Dear Zaria: how do we stay connected in an age of social isolation?

Most of my climate activism work is meeting with people through a screen or via email. There are some climate friends I've never seen in person. I have close relationships with some of them, but I miss the hugs and direct connections. Sometimes I linger at the end of a Zoom meeting if the host doesn't immediately close the room — It's a way of simulating the parking lot (or bike rack) conversation after a meeting when we resolve differences, break through conventional thinking and deepen relationships. Should we push to break the habit of social isolation so we can be more effective?

Dear Readers,

After a few weeks of much-needed rest, I am back. How are you, really?

We’re slowly but surely creeping up to a new year. Are you someone who welcomes 2023 with anxiety, or joy? Perhaps, in this climate (and global economy), both.
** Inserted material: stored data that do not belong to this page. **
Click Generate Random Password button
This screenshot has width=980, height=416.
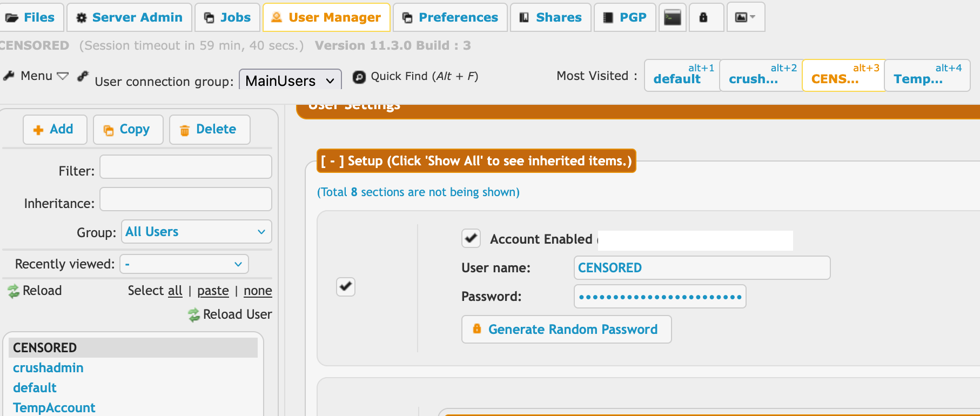[x=567, y=329]
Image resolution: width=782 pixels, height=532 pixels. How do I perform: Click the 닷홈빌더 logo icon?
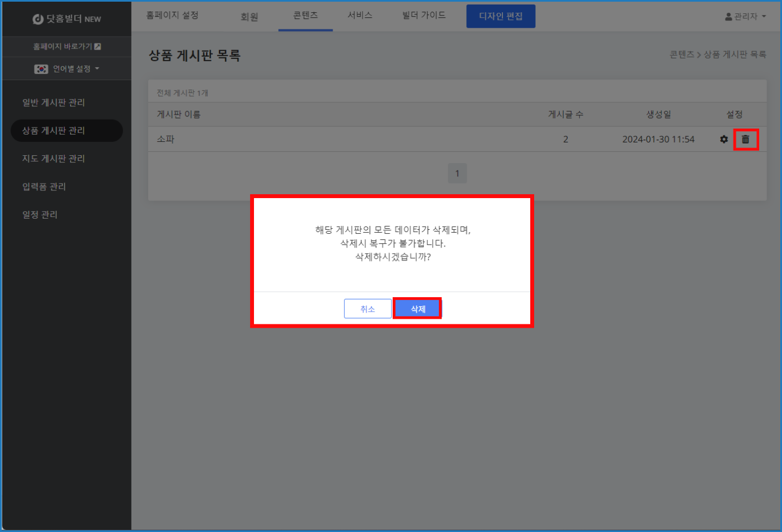38,19
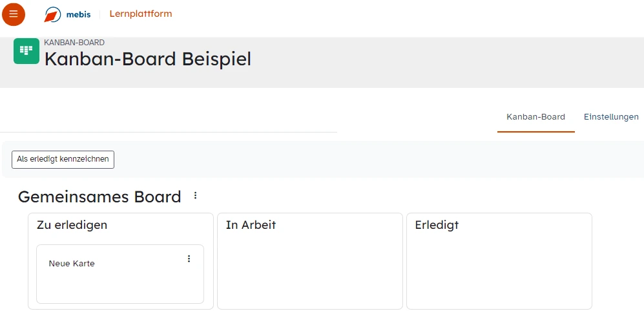Click the Gemeinsames Board heading text
This screenshot has height=320, width=644.
pos(99,197)
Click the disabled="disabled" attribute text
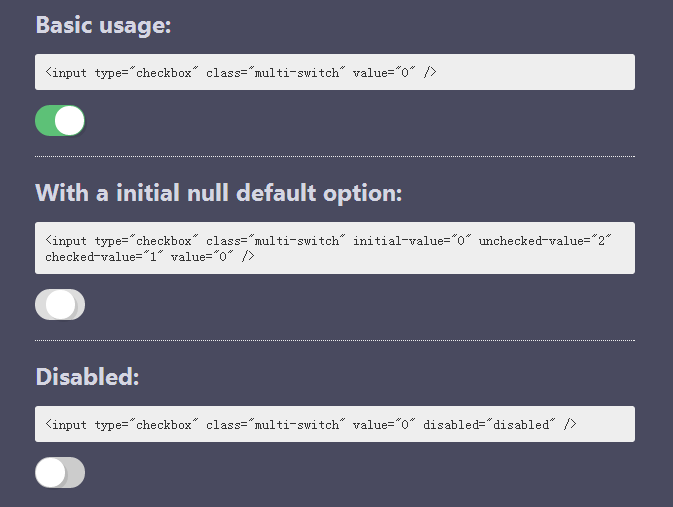 tap(489, 425)
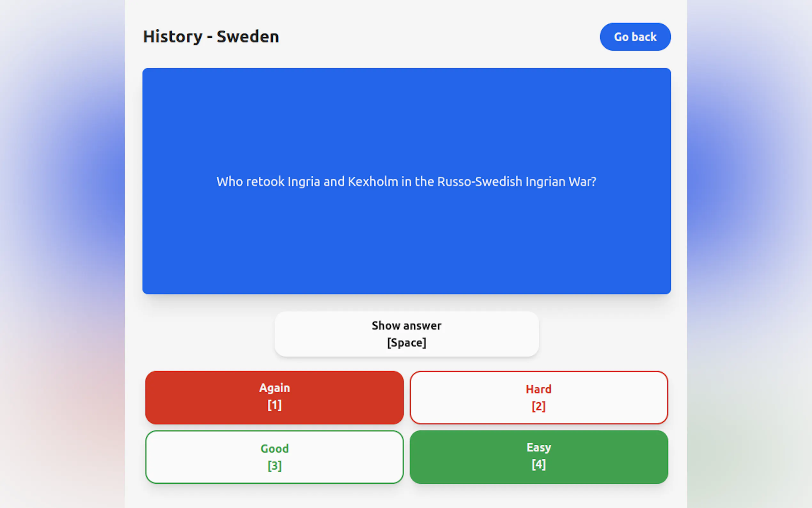Click the Ingrian War question text
This screenshot has width=812, height=508.
(406, 182)
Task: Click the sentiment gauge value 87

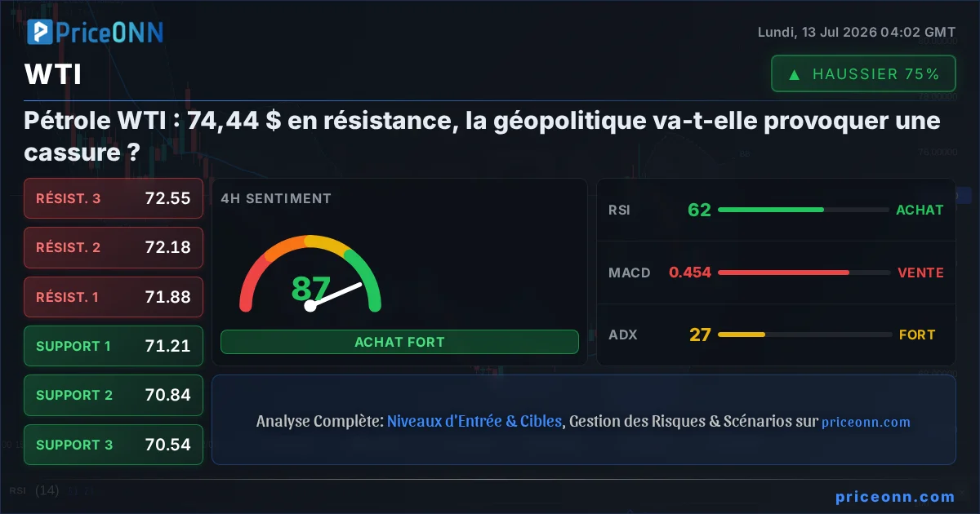Action: pyautogui.click(x=310, y=289)
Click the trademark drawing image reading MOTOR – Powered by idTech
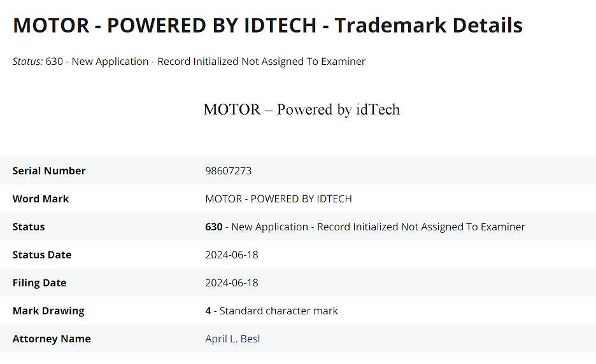The width and height of the screenshot is (596, 364). pos(301,109)
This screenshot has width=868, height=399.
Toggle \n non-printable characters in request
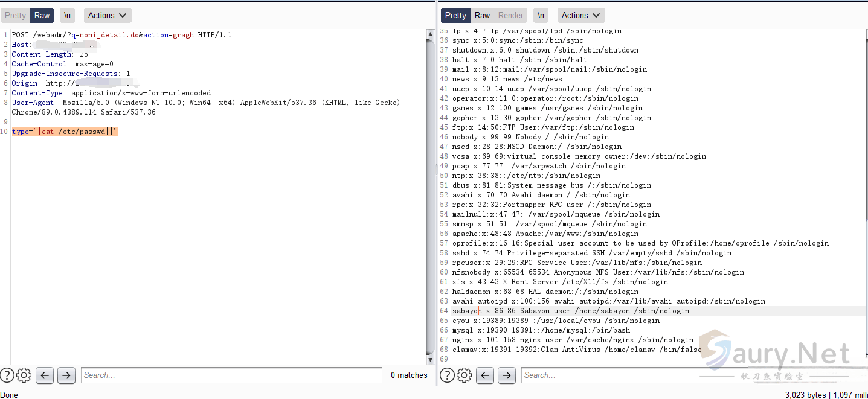[x=68, y=15]
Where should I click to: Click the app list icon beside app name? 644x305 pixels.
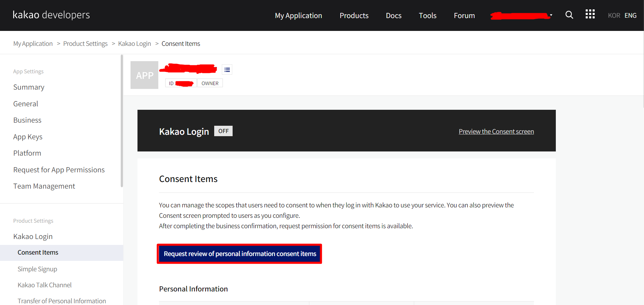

I encourage you to reflect on the past year and think about all the moments of laughter, pain, sorrow, and excitement you might’ve felt.

No matter where you are, and what you’re doing, I celebrate you — for making it through another year, for still being a loving community member, for still caring about an environment that constantly takes care of us, regardless of how much we may abuse and exploit it, through our human activities.

Now, to answer the question.

The global COVID-19 pandemic has surely taken a hit on all of our close relationships and the way we meet, and interact with each other.

I admire that, even during these uncomfortable times, you’re still finding small ways to connect — lingering at the end of a call, looking for moments of genuine connection, even if through a screen.

You are already highlighting how resilient we humans can be, and how intimacy can be achieved through even the smallest of ways.

For the sake of protecting our immune-compromised communities, it’s safe to say that some forms of social isolation are unavoidable: face masks in public, respecting social distancing rules.

However, as you said, this does not mean that there aren’t ways we can still find community, and effective organizing methods around climate change, amid these dynamics.

First, we must ask ourselves, what do we need from other people, or within the climate community, specifically, that we feel is currently being stifled: What is it about organizing in person that feels so radically different and transformative from a screen?

Could we see each other more deeply? Do we desire more deep closeness? Do we feel like conversations have become surface level, as we’re all pushed deeper into our own lives, via unconscious social isolation, as you’ve said?

I like to think that we can, as climate people, find ways to see one another deeply and connect meaningfully, albeit two-dimensionally.

  1. Before a call, call the awareness back into your own body so that you can be as present as possible.
  2. Encourage your colleagues, family members, or friends, to take the first ten minutes of the call for a radically honest check-in.
  3. Partake in a shared activity, through the screen, that allows everyone to feel a part of a collective, a moment of community joy.
  4. Push yourself to meet up with small groups of people, outside, in a mutually decided and supportive environment, to break up some of the monotony of technology.

Remember that we are all interconnected and in this together, so, we can never, truly, be too far apart from one another, as we’re all experiencing the same thing, that is life and witnessing a changing environment.

Allow this affirmation to remind you of all of our closeness, even when it feels like we are far apart.